Imagewandel im Blickfeld

Archivartikel

Igersheim.Grünes Licht gab das Igersheimer Gemeindeparlament dafür, das Projekt „Digitalisierung und Heimat“ auf den Weg zu bringen. Es stellte die entsprechenden Haushaltsmittel zur Durchführung der geplanten Maßnahmen zur Verfügung.

Gute Nachrichten hatte Kerstin Walter aus der Verwaltung für die Räte parat, denn „eine Förderung in Höhe von 50 Prozent der förderfähigen Ausgaben wurde bereits zugesichert“. Förderschwerpunkte seien hierbei die Imageverbesserung, die Stärkung der Identifizierung vor allem junger Menschen mit der Gemeinde, die Entwicklung einer Corporate Identity sowie der „Marke Igersheim“. Durch das Projekt solle konkret erreicht werden, dass die Igersheimer die Vorzüge ihrer Heimat besser kennen- und auch schätzen lernen.

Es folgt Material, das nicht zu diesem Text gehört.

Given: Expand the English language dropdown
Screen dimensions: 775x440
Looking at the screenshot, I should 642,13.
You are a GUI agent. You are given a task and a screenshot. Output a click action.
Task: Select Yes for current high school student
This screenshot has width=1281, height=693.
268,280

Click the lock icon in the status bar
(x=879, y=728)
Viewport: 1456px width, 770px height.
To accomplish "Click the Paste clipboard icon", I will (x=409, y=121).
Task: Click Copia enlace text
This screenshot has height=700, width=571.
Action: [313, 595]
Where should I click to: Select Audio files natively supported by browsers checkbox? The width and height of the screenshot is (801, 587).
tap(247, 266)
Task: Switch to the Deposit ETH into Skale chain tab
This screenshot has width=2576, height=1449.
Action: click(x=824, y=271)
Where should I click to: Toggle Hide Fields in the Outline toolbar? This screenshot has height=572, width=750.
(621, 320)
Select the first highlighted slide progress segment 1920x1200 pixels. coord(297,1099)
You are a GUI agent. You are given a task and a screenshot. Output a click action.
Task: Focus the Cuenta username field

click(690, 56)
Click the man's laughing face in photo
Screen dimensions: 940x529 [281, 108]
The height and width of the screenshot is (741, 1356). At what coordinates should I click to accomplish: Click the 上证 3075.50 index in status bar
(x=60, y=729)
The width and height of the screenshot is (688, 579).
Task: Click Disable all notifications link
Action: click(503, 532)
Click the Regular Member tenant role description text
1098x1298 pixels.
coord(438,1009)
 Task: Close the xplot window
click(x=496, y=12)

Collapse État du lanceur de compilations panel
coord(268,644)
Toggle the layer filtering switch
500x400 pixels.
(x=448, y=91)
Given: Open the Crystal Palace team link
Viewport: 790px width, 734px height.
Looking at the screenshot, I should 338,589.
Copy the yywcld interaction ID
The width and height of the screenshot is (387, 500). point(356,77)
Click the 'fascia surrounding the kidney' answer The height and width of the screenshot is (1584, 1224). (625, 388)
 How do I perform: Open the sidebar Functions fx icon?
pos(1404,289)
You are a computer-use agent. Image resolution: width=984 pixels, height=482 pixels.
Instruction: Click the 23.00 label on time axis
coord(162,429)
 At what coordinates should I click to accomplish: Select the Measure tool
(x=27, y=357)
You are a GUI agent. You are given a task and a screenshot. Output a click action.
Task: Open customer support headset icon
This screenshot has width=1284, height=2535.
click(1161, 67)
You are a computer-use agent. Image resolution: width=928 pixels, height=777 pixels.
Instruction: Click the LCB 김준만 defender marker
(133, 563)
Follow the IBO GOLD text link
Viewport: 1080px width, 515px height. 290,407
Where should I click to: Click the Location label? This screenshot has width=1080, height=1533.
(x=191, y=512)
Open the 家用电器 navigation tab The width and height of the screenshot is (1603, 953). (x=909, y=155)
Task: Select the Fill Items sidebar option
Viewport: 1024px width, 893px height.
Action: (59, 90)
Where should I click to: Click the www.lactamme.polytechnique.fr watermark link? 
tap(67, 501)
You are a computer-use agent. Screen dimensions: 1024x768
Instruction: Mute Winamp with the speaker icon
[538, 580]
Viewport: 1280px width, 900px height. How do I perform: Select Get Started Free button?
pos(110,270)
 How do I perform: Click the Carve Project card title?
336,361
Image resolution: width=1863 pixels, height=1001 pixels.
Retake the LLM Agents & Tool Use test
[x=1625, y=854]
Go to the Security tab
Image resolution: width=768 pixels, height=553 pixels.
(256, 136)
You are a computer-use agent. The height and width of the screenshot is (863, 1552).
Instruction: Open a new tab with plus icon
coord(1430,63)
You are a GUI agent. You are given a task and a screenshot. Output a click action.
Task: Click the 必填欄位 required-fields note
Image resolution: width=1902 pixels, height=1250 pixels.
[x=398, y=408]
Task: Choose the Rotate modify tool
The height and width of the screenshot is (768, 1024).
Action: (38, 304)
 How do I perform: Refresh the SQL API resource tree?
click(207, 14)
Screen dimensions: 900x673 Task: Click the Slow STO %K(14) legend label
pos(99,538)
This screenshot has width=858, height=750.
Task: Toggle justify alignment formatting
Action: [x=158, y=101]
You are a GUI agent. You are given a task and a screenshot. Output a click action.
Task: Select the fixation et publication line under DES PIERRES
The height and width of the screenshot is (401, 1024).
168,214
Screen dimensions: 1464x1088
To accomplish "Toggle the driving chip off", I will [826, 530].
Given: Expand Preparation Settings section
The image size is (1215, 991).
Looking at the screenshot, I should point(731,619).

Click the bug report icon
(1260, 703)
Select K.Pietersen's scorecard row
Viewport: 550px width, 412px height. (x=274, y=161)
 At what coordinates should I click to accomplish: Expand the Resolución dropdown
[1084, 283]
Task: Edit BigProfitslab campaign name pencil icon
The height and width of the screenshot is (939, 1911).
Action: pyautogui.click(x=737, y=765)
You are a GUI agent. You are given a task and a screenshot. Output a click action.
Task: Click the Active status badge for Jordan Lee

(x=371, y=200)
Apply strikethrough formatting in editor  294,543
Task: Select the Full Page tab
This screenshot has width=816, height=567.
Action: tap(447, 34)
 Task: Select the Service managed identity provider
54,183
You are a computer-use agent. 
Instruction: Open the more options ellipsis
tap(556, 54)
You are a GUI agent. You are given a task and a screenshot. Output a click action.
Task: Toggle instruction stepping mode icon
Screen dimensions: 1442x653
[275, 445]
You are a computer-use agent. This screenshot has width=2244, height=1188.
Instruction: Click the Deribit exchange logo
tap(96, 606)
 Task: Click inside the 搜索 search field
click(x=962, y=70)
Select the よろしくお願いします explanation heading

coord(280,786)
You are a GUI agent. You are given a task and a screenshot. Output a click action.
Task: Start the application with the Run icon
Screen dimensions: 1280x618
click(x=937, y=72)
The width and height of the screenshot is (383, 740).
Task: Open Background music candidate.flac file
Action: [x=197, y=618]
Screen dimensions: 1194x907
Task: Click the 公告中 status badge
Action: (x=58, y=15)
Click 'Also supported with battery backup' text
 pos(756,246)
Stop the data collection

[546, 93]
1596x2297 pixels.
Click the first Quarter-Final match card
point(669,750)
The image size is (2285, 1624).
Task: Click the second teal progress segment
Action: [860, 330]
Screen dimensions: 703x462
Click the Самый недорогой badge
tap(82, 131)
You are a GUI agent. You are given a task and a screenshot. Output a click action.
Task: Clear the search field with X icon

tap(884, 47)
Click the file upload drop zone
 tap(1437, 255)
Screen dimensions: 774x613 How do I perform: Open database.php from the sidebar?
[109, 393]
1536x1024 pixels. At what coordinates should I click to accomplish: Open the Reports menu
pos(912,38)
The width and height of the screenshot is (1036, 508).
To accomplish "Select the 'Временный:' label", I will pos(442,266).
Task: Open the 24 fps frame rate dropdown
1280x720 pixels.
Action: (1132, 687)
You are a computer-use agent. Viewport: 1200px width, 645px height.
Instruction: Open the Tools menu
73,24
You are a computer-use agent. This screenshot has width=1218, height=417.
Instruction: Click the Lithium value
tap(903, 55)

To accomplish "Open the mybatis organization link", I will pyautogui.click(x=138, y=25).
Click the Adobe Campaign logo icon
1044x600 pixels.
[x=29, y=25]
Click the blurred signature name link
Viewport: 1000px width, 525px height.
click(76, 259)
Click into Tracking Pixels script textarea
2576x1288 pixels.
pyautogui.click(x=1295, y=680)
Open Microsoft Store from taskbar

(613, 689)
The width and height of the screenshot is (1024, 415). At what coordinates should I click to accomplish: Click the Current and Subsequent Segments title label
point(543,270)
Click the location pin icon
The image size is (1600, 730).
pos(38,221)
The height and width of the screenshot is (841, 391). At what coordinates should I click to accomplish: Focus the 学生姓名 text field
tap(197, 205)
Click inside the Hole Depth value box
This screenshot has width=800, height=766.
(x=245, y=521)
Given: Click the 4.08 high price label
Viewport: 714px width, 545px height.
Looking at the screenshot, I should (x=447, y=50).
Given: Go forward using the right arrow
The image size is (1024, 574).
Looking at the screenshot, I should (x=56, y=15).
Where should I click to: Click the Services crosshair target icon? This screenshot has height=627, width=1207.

Hierzu sei auch die ansässige Wirtschaft als Partner zu gewinnen.

Längst sei erkannt worden, erklärte Walter, dass die „alte“ Identität Igersheim, die in erster Linie auf landwirtschaftlichen und kulturellem Besonderheiten, der Wirtschaft und Bürgerengagement basierte, für junge Menschen nicht mehr attraktiv und umfassend sei. Mit dem Heimatbegriff als Grundstock wolle man mit den Einwohnern eine Corporate Identity entwickeln, die sowohl das Besondere und Verbindende Igersheim auf den Punkt bringe als auch Spielraum für Individualität und Wandel lasse. Dieser Image- und Identitätswandel solle mit Hilfe von Fachleuten vollzogen werden. Es sei das Bestreben, die moderne, digitale Infrastruktur auszubauen, um vor allem den Erwartungen der Jugend und Junggebliebenen sowie der Wirtschaft gerecht zu werden. Aus diesem Grund würden die Handlungsfelder „Bindung und Bedarfe der Jugend“, „Zukunft der Wirtschaft“ und „Digitalisierung des Gemeindelebens“ besonders in den Fokus gerückt. Zu Letzterem habe die Kommune bereits mehrere Leistungen zur Förderung angemeldet, darunter Realisierung eines Jugendprojekts, Erstellen eines Image-Films sowie einer Image-Broschüre und eines Strategie-Workshops.

Das Innenministerium führe das Verfahren, erklärte Kerstin Walter, in zwei Schritten durch. Zunächst könnten Fördermittel für die Durchführung des Bürgerbeteiligungsverfahrens beantragt werden. Erst danach – und nach Entwicklung der Story – würden in einem zweiten Antrag Fördermittel für konkrete Maßnahmen zur Umsetzung der künftigen Gemeindeidentität beantragt. „Das heißt, dass die eigentlichen, geplanten Maßnahmen noch etwas auf sich warten lassen.“

Bürgermeister Frank Menikheim nannte fas Ganze „gut für die Außendarstellung, da sich die Gemeinde Igersheim dynamisch entwickelt“. Für ihn sei es wichtig, so Gemeinderat Rainer Zierlein, dass „sich die Kommune wieder erkennt, wenn es um die Steigerung der Attraktivität geht“. Hierbei sei es wichtig, „authentisch zu bleiben“.